Coming on top of mounting hopes that Greece will not be defaulting on its debts anytime soon, the news helped ease concerns over the impact of Europe's debt crisis on banking stocks.
"This move doesn't necessarily make money cheaper or increase the amount of money in the system, but it does help solve the growing problem of a global financial system that was becoming regionalized," said Kit Juckes, an analyst at Societe Generale.
Following big gains Thursday, European stock markets remained relatively well-supported, though France's CAC-40 was a tad lower as its banks retreated slightly from their big gains in the previous session. Concerns over their ability to get their hands on dollars had been growing in recent days, adding to market fears over the escalating debt crisis.
The CAC-40 was 0.4 percent lower at 3,032 while Germany's DAX rose 0.7 percent 5,544. The FTSE 100 index of leading British shares was 0.1 percent higher at 5,341.
Asian shares had earlier rallied hard as they followed the advances posted in Europe and the U.S. on Thursday.
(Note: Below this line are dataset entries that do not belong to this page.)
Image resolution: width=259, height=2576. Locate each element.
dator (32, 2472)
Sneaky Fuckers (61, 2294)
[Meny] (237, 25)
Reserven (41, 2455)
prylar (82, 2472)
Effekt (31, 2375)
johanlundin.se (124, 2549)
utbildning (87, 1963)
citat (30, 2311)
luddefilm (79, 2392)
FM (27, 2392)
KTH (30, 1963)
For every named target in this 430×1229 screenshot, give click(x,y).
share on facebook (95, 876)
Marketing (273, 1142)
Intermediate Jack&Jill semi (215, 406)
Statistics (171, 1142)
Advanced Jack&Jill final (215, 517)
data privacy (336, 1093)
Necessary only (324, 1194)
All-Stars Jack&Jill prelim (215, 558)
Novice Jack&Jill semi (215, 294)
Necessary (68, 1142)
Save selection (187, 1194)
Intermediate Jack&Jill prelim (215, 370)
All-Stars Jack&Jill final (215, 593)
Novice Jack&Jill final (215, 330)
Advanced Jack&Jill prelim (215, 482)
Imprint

Japan's Nikkei 225 stock average did particularly well, ending 2.3 percent higher at 8,864.16. That was the highest close for the benchmark since Sept. 2 and the biggest percentage and point gains for a day in around six months, according to Kyodo news agency.
Though the move has doused down one of the worries afflicting markets over the past few weeks, investors remained cautious about Europe's ability to deal with Greece, in particular.
"If anyone thinks it has eased the problems in the eurozone they could well be disappointed given it deals with the symptoms but not the underlying problems," said Michael Hewson, market analyst at CMC Markets.
Greece's debts stand at about 150 percent of GDP and the markets are increasingly of the view that with the Greek economy shrinking, the banks will have to accept they're not going to be paid back all that they are owed. As a result, the main market debate is what sort of writedown ' the so-called haircut ' financial institutions who lent Greece the money will have to accept.
The focus is now shifting to talks in Poland between U.S. Treasury Secretary Timothy Geithner and his European counterparts, which run through Saturday, about coordinating efforts to prevent Europe's debt crisis from derailing a global recovery.
"EU finance ministers meeting in Poland today will hopefully finally shed some light on the question on everybody's lips ' how is Europe going to deal with Greece," said Simon Furlong, a trader at Spreadex.
In the currency markets, the euro lost some ground after big gains the day before. It was trading 0.6 percent lower at $1.3790.
Oil prices also remained relatively well-supported alongside stock markets ' benchmark oil for October delivery was up 31 cents at $89.71 per barrel in electronic trading on the New York Mercantile Exchange.